Items from a data source:
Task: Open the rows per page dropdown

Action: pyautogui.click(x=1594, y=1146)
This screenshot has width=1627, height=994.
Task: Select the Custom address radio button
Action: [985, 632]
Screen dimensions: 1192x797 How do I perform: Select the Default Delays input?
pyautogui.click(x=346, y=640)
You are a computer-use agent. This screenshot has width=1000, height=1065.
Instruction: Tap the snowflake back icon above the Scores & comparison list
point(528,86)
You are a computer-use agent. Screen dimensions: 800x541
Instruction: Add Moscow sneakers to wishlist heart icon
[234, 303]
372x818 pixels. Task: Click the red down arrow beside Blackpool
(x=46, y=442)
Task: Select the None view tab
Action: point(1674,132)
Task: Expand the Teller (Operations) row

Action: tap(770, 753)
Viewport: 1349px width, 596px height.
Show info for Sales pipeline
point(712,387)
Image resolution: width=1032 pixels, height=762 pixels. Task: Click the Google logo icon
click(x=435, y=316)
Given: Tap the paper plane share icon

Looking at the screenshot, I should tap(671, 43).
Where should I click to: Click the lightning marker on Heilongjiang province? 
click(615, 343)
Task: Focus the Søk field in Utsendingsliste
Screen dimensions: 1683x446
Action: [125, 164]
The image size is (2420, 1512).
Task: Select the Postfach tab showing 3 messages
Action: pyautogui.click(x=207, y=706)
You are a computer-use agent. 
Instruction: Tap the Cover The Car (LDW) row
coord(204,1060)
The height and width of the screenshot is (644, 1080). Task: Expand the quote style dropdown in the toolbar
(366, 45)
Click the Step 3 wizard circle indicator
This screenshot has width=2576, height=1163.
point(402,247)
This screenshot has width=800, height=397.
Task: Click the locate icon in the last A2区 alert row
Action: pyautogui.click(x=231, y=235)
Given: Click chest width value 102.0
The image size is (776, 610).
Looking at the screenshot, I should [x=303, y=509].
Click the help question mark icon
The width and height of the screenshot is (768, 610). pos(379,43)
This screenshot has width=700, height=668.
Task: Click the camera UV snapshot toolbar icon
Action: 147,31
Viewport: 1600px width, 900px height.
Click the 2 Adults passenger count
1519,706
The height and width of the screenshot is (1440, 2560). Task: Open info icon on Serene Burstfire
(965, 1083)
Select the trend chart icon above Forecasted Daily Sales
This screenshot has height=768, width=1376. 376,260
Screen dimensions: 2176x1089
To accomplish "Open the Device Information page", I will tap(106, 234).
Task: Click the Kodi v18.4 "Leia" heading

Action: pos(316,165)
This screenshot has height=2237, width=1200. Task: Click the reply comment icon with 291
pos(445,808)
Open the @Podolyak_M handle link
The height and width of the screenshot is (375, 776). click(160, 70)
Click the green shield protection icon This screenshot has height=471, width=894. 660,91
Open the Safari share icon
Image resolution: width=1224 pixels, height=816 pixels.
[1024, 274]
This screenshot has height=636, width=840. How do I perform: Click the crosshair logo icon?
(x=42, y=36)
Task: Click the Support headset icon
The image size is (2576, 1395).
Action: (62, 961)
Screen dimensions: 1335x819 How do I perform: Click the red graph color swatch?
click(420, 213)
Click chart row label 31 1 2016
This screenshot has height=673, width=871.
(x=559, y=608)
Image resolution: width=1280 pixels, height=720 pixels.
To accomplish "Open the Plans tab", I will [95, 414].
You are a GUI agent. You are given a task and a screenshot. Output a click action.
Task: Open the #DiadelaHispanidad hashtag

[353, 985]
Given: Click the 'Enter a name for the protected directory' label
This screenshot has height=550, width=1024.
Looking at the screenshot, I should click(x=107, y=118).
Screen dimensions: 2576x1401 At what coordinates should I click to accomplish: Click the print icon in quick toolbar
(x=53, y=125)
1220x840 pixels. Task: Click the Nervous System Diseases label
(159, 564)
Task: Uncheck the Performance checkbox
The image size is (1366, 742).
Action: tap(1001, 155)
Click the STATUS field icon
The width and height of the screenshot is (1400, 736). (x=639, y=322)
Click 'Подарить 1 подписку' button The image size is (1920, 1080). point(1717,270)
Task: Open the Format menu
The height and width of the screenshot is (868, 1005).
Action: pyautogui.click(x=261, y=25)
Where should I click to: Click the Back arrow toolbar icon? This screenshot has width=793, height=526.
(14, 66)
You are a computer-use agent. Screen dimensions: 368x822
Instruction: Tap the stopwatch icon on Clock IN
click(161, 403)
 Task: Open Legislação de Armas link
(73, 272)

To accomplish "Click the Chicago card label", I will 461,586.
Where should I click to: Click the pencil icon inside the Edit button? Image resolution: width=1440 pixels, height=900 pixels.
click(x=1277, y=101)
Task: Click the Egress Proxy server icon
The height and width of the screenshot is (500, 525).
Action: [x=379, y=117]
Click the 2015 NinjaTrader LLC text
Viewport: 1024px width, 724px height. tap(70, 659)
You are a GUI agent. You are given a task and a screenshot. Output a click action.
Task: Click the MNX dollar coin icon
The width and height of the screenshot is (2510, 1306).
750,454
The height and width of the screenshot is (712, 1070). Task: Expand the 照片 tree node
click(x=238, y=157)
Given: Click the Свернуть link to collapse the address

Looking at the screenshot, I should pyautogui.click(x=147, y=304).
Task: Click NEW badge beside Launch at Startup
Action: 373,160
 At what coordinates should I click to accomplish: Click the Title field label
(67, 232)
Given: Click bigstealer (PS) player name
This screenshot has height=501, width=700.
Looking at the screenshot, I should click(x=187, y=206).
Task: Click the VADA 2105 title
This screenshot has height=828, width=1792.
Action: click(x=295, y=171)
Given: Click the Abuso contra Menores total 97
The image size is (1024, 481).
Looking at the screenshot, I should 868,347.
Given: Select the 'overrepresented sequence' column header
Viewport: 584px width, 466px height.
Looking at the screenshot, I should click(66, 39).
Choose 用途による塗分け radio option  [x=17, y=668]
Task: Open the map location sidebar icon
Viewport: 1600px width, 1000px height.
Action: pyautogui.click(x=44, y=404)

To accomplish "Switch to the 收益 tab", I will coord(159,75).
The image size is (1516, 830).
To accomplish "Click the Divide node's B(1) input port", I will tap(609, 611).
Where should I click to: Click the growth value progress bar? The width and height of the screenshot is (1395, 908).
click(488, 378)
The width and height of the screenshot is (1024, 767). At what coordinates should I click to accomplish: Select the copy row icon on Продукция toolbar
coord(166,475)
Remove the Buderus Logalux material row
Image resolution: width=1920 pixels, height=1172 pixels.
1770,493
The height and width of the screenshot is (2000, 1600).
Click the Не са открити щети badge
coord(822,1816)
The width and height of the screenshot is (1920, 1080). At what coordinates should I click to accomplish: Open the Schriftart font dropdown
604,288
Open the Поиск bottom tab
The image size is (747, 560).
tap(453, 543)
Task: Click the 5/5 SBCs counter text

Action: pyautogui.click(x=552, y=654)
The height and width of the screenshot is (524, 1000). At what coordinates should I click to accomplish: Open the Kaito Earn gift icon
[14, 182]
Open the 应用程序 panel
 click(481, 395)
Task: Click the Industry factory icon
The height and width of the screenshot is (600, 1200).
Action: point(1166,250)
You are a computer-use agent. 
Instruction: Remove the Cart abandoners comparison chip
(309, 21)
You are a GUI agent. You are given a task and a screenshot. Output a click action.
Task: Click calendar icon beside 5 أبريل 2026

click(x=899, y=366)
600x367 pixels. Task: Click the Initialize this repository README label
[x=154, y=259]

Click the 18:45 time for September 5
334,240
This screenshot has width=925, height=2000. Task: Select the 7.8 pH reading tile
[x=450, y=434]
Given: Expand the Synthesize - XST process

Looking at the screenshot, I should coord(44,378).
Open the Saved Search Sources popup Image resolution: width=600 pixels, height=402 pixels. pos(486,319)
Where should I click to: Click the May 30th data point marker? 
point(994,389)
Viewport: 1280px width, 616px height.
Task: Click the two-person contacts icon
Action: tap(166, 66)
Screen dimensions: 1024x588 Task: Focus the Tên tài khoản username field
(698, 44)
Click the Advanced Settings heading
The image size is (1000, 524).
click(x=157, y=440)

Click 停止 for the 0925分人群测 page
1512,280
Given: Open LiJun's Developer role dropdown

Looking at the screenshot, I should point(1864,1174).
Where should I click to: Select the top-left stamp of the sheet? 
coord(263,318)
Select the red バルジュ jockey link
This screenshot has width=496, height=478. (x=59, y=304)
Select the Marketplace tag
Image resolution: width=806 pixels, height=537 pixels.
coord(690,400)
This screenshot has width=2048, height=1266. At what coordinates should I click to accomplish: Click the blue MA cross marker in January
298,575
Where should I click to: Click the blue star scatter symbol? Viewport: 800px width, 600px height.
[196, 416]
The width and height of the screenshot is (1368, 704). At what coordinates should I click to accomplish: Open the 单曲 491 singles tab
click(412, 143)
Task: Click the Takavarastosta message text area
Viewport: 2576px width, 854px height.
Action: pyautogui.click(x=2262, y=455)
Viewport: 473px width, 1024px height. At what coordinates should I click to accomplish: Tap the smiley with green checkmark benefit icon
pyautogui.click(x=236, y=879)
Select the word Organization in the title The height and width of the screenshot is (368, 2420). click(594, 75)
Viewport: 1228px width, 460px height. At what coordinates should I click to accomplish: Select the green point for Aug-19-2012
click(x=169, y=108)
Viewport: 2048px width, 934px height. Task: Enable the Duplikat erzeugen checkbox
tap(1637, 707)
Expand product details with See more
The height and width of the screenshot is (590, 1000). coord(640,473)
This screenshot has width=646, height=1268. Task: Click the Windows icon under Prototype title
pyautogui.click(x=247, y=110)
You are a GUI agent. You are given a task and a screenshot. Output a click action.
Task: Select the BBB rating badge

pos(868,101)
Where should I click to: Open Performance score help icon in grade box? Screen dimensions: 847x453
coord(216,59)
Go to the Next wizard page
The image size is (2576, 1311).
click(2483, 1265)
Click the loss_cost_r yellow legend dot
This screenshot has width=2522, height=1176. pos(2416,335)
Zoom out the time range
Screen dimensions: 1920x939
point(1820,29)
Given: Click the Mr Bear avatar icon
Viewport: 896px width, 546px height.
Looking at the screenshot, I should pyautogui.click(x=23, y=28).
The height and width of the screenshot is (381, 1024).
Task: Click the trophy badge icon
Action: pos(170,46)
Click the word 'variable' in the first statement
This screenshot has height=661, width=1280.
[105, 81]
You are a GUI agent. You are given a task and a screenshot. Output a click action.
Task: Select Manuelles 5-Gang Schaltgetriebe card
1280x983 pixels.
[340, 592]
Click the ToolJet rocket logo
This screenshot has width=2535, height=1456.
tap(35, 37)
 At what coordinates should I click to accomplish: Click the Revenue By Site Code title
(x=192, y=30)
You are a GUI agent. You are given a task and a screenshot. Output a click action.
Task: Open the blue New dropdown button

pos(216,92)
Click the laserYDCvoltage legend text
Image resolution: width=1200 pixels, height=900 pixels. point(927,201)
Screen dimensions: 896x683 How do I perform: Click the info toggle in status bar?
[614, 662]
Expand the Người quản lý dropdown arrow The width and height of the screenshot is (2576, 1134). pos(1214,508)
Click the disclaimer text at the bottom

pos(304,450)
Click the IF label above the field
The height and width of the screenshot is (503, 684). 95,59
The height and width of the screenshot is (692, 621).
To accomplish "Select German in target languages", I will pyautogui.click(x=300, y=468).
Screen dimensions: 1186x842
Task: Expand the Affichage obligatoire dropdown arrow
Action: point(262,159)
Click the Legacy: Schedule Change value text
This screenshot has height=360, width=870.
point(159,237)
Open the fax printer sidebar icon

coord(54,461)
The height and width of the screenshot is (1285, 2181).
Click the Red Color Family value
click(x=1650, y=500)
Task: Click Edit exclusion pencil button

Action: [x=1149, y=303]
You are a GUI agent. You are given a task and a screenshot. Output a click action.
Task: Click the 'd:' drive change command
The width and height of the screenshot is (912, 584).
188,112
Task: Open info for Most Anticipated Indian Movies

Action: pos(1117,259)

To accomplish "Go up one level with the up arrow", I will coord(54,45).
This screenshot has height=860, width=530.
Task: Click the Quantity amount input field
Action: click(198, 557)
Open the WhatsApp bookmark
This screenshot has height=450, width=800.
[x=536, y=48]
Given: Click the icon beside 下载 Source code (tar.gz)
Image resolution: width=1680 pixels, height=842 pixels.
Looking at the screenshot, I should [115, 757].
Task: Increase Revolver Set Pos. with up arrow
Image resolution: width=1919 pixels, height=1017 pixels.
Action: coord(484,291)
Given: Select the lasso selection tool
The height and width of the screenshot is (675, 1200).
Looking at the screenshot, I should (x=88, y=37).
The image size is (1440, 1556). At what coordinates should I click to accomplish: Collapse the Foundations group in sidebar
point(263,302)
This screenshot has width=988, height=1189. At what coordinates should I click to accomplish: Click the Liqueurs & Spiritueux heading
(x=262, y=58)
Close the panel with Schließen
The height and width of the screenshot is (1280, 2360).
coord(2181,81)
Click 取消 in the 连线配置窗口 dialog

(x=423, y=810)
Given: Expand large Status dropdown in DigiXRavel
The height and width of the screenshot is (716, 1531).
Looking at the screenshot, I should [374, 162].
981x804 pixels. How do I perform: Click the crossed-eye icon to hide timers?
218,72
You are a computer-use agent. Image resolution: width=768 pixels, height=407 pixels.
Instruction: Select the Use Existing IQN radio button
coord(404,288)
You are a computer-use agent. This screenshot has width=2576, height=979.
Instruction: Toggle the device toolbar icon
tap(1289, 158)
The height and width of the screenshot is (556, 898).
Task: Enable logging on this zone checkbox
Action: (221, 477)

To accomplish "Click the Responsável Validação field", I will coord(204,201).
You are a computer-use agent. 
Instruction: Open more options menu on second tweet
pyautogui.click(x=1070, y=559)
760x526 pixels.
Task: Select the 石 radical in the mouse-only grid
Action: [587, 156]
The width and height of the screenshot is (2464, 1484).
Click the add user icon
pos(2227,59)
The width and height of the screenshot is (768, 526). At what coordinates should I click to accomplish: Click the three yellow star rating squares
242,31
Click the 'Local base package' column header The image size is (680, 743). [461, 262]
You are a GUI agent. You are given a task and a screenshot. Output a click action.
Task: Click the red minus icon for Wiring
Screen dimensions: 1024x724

Aim:
Could you lay out everything from the start of the listing down to the line containing "point(528,86)" as a Markdown table with the columns Row and Line, leaving out blank lines?

Task solution:
| Row | Line |
|---|---|
| 1 | Task: Open the rows per page dropdown |
| 2 | Action: pyautogui.click(x=1594, y=1146) |
| 3 | This screenshot has width=1627, height=994. |
| 4 | Task: Select the Custom address radio button |
| 5 | Action: [985, 632] |
| 6 | Screen dimensions: 1192x797 How do I perform: Select the Default Delays input? |
| 7 | pyautogui.click(x=346, y=640) |
| 8 | You are a computer-use agent. This screenshot has width=1000, height=1065. |
| 9 | Instruction: Tap the snowflake back icon above the Scores & comparison list |
| 10 | point(528,86) |